On March 23, 2020, a Delta First Officer named Chris Dennis had the unenviable task of ferrying an Airbus A321 to Victorville, California, for storage.  It was the same task that many pilots had performed across the entire world, the aftermath of which I saw during my They Will Fly Again project.

an aerial view of a runwayDelta jets parked at Kansas City International Airport

As the A321 was guided to its storage place by a Follow Me car, the gravity of the moment began to hit Dennis, who posted the following to Facebook afterward.

a screenshot of a social media post

Image courtesy of Delta Airlines

Dennis didn’t seeing all of these jets from a helicopter like I did.  He saw them up close and personal.

a group of airplanes on a runway

Image courtesy of Delta Airlines

Wanting to keep spirits up, and maybe just to crystalize his own thoughts, Dennis penned a note for whoever flew the plane next and placed it in the tray table.

a paper with writing on it

Image courtesy of Delta Airlines

Hey pilots –

It’s March 23 and we just arrived from MSP.  Very chilling to see so much of our fleet here in the desert.

If you are here to pick it up then the light must be at the end of the tunnel.

Amazing how fast it changed.  Have a safe flight bringing it out of storage!

I remember seeing Dennis’s Facebook post last year, but I saw the note for the first time when perusing Reddit (it turns out that Delta did a story about the note recently as well) the other day.

This jet is now flying again.

I don’t think First Officer Dennis knew how long it would be before another pilot would come for his note.  It was not 14 days like we all hoped.  It was not 100 days.  It was not a year.  435 days later, First Officer Nick Perez came to Victorville’s Southern California Logistics Airport to ferry a Delta A321 back to MSP on June 1, 2021.

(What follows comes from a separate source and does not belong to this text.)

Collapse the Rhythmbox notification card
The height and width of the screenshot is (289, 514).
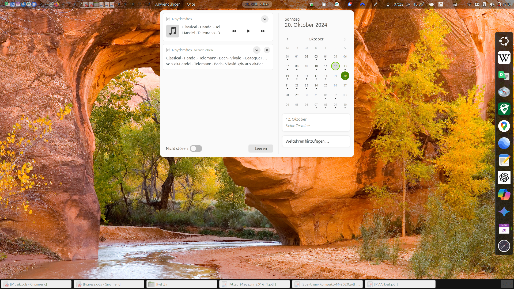pos(256,50)
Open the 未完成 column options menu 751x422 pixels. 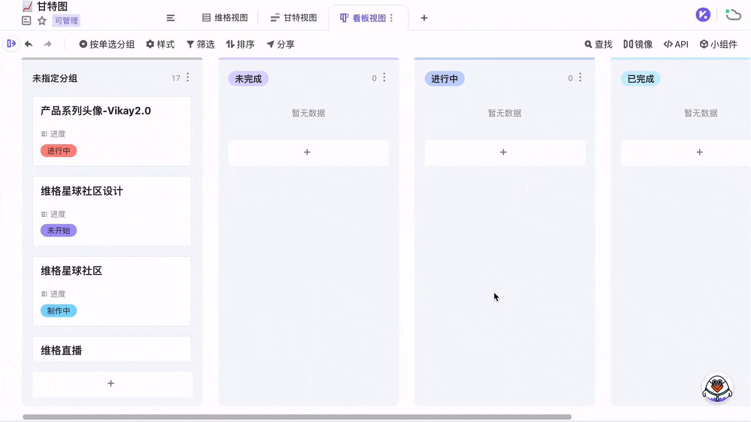[384, 78]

As Perez was preparing for the mission, TechOps mechanic Tom Trenda reviewed the steps taken to prepare the jet for flight once again.  He mentioned something quixotic: Perez should check the tray table in the flight deck.

As Perez prepared to bring Delta’s last stored A321 back into service, he found Dennis’s note.

a man leaning out of a plane window

Delta First Officer Nick Perez, courtesy of Delta Airlines

Perez realized the gravity of what he was doing.  “I kept thinking about my mindset now compared to his when he left this note,” Perez remembers. “[Back then], we were getting good at landing empty airplanes, now we’re going in the right direction. I’m in good spirits. I’m very optimistic. I feel like how I felt in 2017 again – ready to get going.”

This Delta jet is finally flying again.